VideoAuteur Paper Explained

[Daily Paper Review: 14-01-25] VideoAuteur: Towards Long Narrative Video Generation

Jan 14, 2025

Recent advancements in video generation have enabled the creation of high-quality short video clips lasting a few seconds. However, generating long-form videos that convey coherent and informative narratives remains a significant challenge. The primary issues include:

Semantic Consistency: Maintaining logical and semantic coherence across multiple clips in a long video is difficult. This includes preserving object/character identity and ensuring that the sequence of events makes sense.
Data Quality: Existing video datasets often lack high-quality, detailed annotations that are necessary for training models to generate long narratives. Many videos are tagged with descriptions that are either too coarse or irrelevant to narrative generation.
Narrative Flow: Creating a seamless narrative flow that captures the progression of events over time is complex. This involves not just visual fidelity but also ensuring that the story being told is clear and engaging.

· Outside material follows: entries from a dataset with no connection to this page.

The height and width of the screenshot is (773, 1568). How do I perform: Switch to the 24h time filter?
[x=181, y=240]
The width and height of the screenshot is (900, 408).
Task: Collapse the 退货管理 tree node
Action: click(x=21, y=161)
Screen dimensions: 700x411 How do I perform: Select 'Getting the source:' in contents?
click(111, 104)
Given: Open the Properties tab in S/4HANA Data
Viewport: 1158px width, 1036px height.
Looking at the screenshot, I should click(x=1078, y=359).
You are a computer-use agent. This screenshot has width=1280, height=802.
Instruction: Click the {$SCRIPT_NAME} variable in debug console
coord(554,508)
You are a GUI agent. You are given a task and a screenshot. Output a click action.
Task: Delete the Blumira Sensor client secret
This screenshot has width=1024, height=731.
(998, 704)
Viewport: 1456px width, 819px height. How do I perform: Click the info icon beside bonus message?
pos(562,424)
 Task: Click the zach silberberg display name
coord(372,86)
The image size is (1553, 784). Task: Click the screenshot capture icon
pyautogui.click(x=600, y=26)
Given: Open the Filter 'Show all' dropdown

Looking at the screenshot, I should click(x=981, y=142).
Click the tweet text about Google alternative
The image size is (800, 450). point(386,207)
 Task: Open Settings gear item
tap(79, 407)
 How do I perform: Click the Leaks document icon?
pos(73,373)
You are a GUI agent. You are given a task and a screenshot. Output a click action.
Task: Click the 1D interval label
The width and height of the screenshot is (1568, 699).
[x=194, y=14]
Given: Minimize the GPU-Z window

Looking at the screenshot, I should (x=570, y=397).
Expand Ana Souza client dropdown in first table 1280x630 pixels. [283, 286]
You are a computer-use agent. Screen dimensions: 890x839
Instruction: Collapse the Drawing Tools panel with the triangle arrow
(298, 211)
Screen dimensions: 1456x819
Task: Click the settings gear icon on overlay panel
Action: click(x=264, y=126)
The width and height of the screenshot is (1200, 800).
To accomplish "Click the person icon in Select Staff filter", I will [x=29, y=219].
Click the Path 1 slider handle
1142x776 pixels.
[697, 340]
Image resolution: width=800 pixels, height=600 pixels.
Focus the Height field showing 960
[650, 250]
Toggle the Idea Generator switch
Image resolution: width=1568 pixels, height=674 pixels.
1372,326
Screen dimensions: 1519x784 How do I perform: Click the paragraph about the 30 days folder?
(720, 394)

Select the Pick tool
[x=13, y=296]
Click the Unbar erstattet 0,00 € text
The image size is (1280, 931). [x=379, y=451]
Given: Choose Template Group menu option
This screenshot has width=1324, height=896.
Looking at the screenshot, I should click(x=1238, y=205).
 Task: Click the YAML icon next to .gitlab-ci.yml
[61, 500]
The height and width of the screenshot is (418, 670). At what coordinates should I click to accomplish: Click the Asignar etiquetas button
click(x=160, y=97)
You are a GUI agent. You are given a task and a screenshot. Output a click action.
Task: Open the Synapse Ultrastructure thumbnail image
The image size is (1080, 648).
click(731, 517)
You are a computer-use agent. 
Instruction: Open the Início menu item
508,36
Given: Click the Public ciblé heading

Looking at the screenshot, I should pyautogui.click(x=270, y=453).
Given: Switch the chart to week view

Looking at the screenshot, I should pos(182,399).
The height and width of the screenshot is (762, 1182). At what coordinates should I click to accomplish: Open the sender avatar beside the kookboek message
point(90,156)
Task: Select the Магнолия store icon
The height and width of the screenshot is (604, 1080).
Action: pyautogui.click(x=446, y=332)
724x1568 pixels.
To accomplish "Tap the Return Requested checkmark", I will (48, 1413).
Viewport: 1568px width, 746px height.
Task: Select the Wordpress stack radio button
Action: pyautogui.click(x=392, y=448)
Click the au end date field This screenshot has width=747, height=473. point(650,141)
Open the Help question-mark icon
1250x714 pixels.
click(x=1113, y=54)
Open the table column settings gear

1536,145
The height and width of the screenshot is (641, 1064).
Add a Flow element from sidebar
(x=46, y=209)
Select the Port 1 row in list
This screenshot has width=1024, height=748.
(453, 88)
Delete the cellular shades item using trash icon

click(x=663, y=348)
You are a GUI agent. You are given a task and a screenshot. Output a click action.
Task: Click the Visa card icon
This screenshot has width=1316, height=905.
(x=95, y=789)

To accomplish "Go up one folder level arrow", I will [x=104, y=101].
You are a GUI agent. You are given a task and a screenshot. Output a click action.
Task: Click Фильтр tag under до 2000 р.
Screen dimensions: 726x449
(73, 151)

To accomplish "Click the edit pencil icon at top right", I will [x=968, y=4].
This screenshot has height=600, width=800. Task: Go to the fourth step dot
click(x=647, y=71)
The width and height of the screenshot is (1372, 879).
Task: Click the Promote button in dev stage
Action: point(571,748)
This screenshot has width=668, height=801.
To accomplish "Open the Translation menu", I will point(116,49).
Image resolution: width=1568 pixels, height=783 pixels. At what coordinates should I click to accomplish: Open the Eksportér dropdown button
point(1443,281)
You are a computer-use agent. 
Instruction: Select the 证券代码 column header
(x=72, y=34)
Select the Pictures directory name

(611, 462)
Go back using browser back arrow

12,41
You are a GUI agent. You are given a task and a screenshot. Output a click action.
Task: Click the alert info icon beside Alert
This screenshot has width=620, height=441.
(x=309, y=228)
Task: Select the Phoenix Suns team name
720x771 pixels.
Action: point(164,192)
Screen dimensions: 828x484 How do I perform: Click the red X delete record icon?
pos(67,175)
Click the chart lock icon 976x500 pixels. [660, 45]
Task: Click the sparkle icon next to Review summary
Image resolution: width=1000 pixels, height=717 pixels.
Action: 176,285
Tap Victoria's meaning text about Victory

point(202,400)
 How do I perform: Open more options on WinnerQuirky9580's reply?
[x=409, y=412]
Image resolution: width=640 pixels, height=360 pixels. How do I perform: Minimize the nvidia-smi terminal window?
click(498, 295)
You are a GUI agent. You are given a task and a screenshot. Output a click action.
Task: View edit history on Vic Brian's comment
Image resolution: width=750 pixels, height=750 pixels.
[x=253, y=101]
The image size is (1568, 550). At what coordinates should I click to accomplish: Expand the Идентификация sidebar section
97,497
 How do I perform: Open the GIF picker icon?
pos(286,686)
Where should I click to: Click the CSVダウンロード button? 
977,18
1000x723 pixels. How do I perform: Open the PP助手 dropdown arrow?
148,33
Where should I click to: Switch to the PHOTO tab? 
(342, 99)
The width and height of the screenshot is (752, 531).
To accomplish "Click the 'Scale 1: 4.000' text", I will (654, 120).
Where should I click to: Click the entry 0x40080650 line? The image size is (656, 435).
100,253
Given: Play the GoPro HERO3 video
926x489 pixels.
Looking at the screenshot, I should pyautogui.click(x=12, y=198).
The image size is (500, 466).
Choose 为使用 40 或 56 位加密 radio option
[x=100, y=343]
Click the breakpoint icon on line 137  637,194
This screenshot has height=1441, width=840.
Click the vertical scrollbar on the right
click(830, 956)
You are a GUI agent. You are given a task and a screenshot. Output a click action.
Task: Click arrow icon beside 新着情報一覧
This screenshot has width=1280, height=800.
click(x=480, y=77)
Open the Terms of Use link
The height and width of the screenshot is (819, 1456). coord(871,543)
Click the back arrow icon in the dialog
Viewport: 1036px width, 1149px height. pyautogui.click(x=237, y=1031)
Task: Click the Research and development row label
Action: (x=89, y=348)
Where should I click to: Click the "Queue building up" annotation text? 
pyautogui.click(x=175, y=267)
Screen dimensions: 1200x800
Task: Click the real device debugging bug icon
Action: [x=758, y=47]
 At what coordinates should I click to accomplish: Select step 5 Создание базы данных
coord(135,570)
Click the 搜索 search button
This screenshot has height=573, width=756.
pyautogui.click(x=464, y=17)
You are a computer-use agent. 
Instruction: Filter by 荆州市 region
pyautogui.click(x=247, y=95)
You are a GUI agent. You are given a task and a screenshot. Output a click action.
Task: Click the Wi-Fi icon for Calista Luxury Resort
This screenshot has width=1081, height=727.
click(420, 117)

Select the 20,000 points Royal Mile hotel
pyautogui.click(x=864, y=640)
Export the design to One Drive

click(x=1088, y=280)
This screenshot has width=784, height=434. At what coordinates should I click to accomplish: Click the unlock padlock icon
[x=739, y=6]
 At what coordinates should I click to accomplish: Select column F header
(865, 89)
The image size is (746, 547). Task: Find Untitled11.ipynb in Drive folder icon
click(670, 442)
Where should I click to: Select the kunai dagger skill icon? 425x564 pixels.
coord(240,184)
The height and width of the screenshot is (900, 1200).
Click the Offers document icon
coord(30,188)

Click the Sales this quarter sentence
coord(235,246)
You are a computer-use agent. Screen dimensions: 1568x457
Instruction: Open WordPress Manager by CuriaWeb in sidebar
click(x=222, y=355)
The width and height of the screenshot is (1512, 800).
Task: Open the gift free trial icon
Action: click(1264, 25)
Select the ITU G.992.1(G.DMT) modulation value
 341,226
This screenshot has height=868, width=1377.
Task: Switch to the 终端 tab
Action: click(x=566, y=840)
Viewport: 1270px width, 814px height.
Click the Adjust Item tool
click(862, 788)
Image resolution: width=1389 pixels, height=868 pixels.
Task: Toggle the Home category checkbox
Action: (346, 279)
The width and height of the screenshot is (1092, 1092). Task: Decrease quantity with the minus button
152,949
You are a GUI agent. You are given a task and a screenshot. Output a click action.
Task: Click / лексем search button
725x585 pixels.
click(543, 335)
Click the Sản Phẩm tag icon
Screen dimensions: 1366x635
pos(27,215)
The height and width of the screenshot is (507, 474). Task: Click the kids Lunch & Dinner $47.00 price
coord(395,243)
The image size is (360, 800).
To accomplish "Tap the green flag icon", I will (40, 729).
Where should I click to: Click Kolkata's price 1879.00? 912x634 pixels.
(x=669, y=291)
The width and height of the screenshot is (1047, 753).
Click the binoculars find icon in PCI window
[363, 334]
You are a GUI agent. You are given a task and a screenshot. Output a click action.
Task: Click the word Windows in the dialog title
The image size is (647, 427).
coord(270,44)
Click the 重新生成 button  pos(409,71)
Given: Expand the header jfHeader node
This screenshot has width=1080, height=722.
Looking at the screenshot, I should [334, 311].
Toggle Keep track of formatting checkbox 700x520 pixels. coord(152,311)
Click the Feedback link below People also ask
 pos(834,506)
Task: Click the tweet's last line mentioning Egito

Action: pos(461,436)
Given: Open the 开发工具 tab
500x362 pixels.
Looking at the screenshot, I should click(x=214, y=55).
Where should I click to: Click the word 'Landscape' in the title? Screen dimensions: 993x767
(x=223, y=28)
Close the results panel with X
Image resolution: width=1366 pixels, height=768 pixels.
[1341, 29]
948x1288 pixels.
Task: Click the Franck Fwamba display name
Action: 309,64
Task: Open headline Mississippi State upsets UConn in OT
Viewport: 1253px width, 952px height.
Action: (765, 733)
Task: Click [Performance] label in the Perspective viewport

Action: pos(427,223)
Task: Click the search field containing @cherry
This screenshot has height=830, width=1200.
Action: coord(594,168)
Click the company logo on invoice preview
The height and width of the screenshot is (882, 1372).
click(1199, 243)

How VideoAuteur Solves the Problem

VideoAuteur addresses these challenges through a comprehensive approach that includes a novel dataset and an advanced video generation pipeline. Here’s how it tackles each problem:

High-Quality Dataset (CookGen):
- Dataset Curation: VideoAuteur introduces CookGen, a large-scale dataset focused on cooking videos. Cooking videos are chosen because they inherently have clear, step-by-step narratives that are easier to annotate and evaluate consistently.
- Annotation Quality: The dataset includes approximately 200,000 video clips, each with detailed annotations that capture the sequential actions and visual states necessary for narrative generation. This ensures that the data is rich enough to train models effectively.
- Caption-Action Matching: A caption-action matching mechanism is employed to extract narrative clips that follow the strict, step-by-step process inherent in cooking tasks. This ensures that the annotations are both relevant and detailed.
Long Narrative Video Director:
- Narrative Flow Generation: VideoAuteur includes a Long Narrative Video Director that generates a sequence of visual embeddings or keyframes representing the logical progression of the story. This component ensures that the generated video maintains semantic consistency across multiple clips.
- Visual and Semantic Coherence: By aligning visual embeddings, the director enhances both visual and semantic coherence in the generated videos. This alignment is crucial for maintaining the integrity of the narrative over long sequences.
Auto-Regressive Pipeline:
- Interleaved Image-Text Model: VideoAuteur employs an interleaved image-text auto-regressive model to generate visual states. This model integrates text and image embeddings within the video generation process, ensuring that the generated frames are semantically aligned with the narrative.
- Visual-Conditioned Video Generation: The pipeline includes a visual-conditioned video generation model that uses the visual embeddings produced by the narrative director to generate the final video. This model is fine-tuned to ensure high visual fidelity and coherence.

Overview of CookGen

Purpose: CookGen addresses the lack of high-quality datasets for long narrative video generation. It provides detailed annotations (captions, actions, and visual states) to support training and evaluation of NVG models.
Domain: Cooking videos are chosen because they follow a pre-defined sequence of actions, making them ideal for learning and evaluating narrative coherence.
Scale: The dataset contains ~200,000 video clips sourced from 30,000+ raw videos, with an average clip duration of 9.5 seconds.
Annotations: Each clip is annotated with dense captions (average of 763.8 words per video) and action descriptions, ensuring rich semantic information for training.

Dataset Creation Pipeline

The creation of CookGen involves several steps to ensure high-quality annotations and narrative consistency:

Step 1: Video Preprocessing

Filtering: Videos are filtered to remove logos, watermarks, and low-quality content.
Cropping: Clips are extracted to focus on relevant cooking actions.

Step 2: Captioning

Caption Generation: A video captioner is trained using a Vision-Language Model (VLM) inspired by LLaVA-Hound.
- Data Collection: Captions are generated using GPT-4o, focusing on:
  - Object attributes (e.g., ingredients, tools).
  - Subject-object interactions (e.g., chopping vegetables).
  - Temporal dynamics (e.g., sequence of actions).
- Fine-Tuning: The captioner is fine-tuned using LLaVA-NEXT to optimize performance.

Step 3: Action Annotation

Action Labels: Actions are annotated using ASR-based pseudo-labels from HowTo100M.
Refinement: Labels are refined using Large Language Models (LLMs) to improve accuracy and capture narrative context.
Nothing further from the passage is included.